竜相手によくやったんじゃあないか? だって、尻尾を斬り落としたんだぜえ? 

快挙、快挙!』

 蛇竜は、ハルルの槍の間合いの外で止まる。



『だから、お前の弟子、余に寄越せ』



 ハルルは、べっと舌を出し、槍の(グリップ)を回す。


「やるか、バーカ! このロリコンドラゴン!!」


『ロッ!? ロリコ──』

 槍の内部から機械的な回転音が鳴り──突如として海面が蒸発。

 ハルルを中心に霧が生まれた。


『なっ!?』

 右か、左か。どっちからか来る。

 身構えた、その直後。


「【灼機槍(ボンバルディア・ヒート)】!」


 真正面から槍が飛び出してきた。

 だが、さっきより遥かに遅い一撃だ。

 余裕でその槍を一本の手で握り止める。


『あああっ熱っ!!?』


「うちの弟子を勝手に婚約者(フィアンセ)とか言って……認めないッスからね!」


 連続で突く。

 蛇竜は慌てた。

 体に触れるだけで、鱗ごと焼かれる。

 火傷を負いながら、距離を取る。


 煙が晴れる。

 ハルルはリリカの前にいた。

 奇しくも、この戦いが始まった時と同じ位置に両者は戻っていた。

 槍を上段で構え、まっすぐに(いぬ)くように鋭い目。


 ハルルは槍をくるりと回転させ、上段で構える。



「リリカちゃんは、まだ嫁がせないッス」

 ハルルは見定めた。どう相手を攻めるかを。


『そういう意味で言ったんじゃあないんだがねえ!』

 蛇竜は考える。どう構えを崩すかを。



 先に糸口を見つけたのは──蛇竜だった。



『槍上段の構え、古風だねえ。師匠──いたのかな?』

「……ええ、まあ」


 糸口──それは、会話だ。


『長く生きているが、その上段構え。よく知っているねえ。槍術が得意な師匠かなあ』


「……どんな武器でも、使いこなせる方なので」

 ハルルはそう言って会話を切って突進してくる。

 蛇竜はにたりと笑った。


(会話で、どれを拾うか、それで相手の考えが分かる)


 連撃。ハルルの攻撃精度はどんどん上がっていた。

 少しでも掠れば高温で鱗が溶かされる。

 厄介な相手だ。

 身を躱しながら水の刃で応戦する蛇竜。

 ちょこまかと素早く動き、隙を見つけるのが上手いと、蛇竜は称賛と苛立ちを募らせた。

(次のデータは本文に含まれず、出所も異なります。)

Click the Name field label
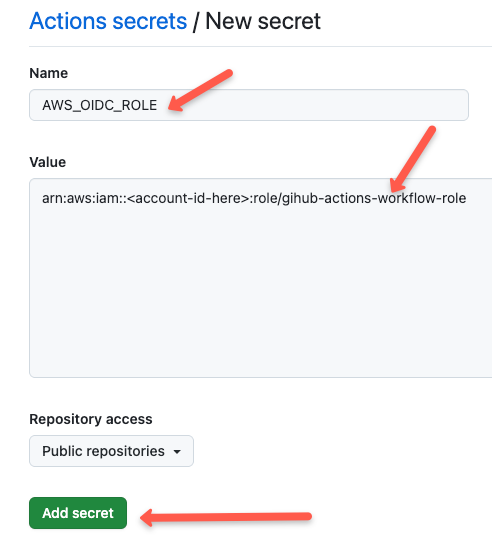The width and height of the screenshot is (492, 543). point(48,73)
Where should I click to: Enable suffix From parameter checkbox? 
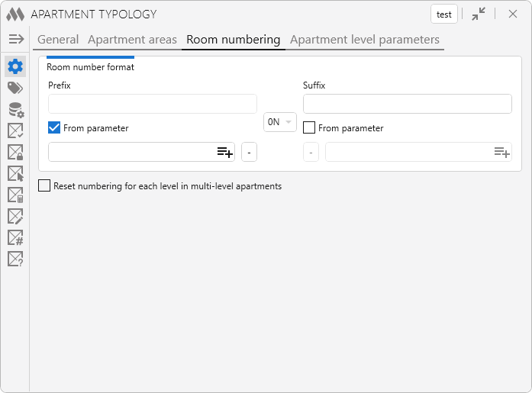pyautogui.click(x=309, y=128)
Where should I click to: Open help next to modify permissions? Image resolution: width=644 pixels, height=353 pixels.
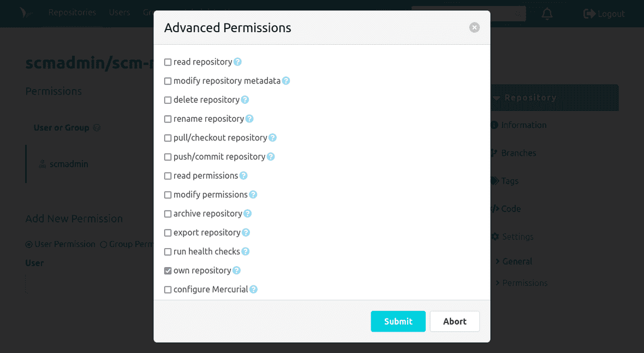tap(253, 195)
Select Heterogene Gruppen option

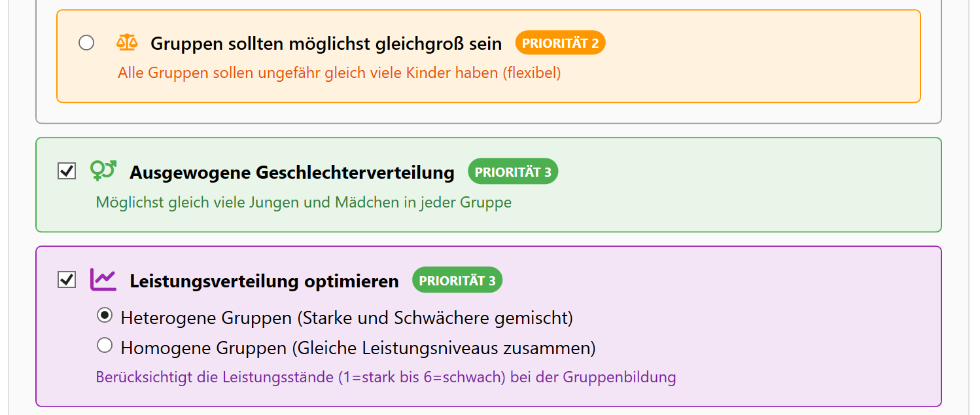(x=105, y=317)
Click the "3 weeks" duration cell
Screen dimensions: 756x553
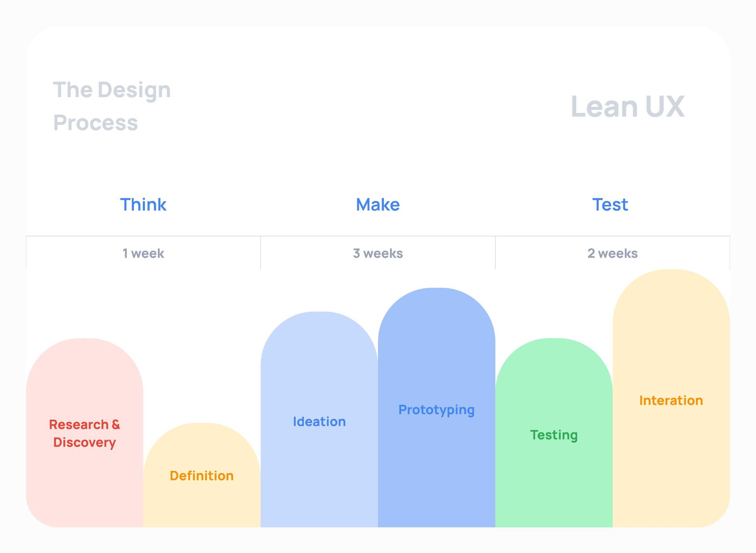(378, 253)
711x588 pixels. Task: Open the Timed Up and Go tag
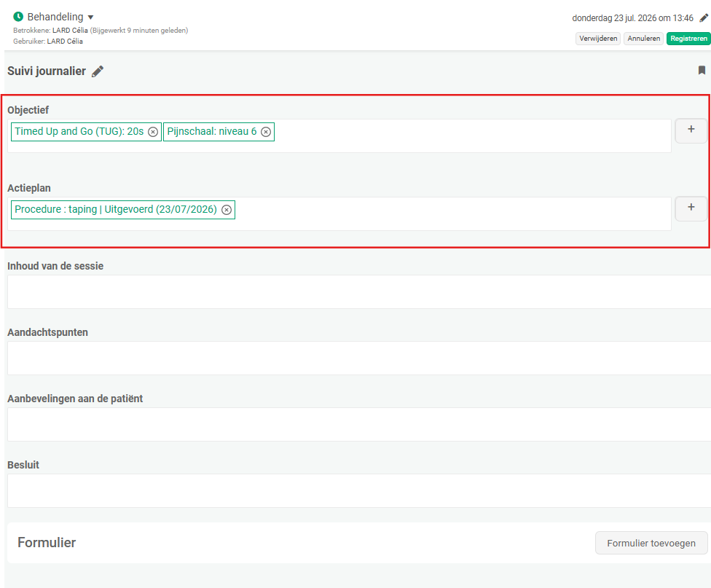(x=79, y=132)
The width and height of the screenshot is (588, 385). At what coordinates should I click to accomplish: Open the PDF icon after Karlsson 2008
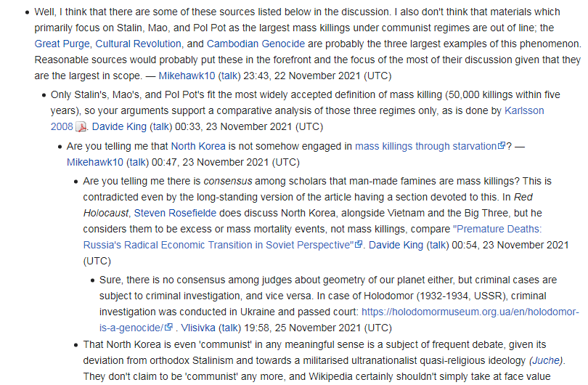[81, 127]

(こいつは、師匠というワードを拾った。こいつは、師匠への愛着がある)


『槍術は天才的な師匠だったのだろう』

「他も天才的ッス!」


『しかし、教育者としては、その師匠はクソだったみたい、だねぇ』


 ハルルの動きのブレが見て取れる。それは、きっとその場にいた誰もが分かる。


『長い槍の間合いの取り方や技の一つも教えていない。

ああ、ロクでもない教育者だと言わざるを得ないねえ』


「……違う」


『シロート考えだけどさあ? 構えだって、上段だけじゃあなく、

下段も一緒に教えれば戦術は広がるんじゃあないかなあ?』


「一つの型を一つずつ教えてるんスよ、師匠は!」

 槍の打ち込みが乱雑になった。

 槍は、直進するから破壊力が増す。

 芯がブレない一点への攻撃により、貫通させられる。


『いやぁ? 『教えなきゃいけないこと』教え切ってないのに戦場に弟子を放り出すなんて。

教育者として、師匠失格! いや、大失格だねぇえ!』

 

 この()は、もう芯がブレた。


「違うっ! 師匠は──」


 ずぶり。



『いやぁ大失格さあ。『戦闘中に相手の言葉に惑わされるな』っていう教えなきゃいけないことを、教えてねぇ時点でよお?』



 ハルルの背に水で出来た刃が刺さる。


「っ、ぁ……」


『駄目な師匠で、可哀想な弟子だ。教えて貰えなかったんだなあ』


「そうだな。教えて貰えてなかったかもしれん。基本の『キ』なのにな」


 蛇竜の意識より外。

 蛇竜の真横。

 ジンが、そこにいた。

 蛇竜と同じようなポーズで、ハルルを覗き込んでいる。


『……誰、お前』

「……あー。そいつの弟子だよ」

『弟子? ハァ?』

 すたすたと、蛇竜を黙殺(しかと)し、ジンはハルルに近づく。


「大丈夫か、ハルル師匠」

「……じ、んさん」

 その男、ジンの背は、隙だらけに見えた。


 無音で蛇竜は、その背に水の刃を──



「お前の相手は後でする。少し黙ってろ」



 空中に生まれた水の刃が霧散した。

 蛇竜が何が起きたか理解するより前に、その胴の中心に鈍い痛みを覚える。

 見れば、凹んでいる。拳のような跡。


『かっ──はっ!?』

 殴られていた。蛇竜が気付くことも出来ない速度で。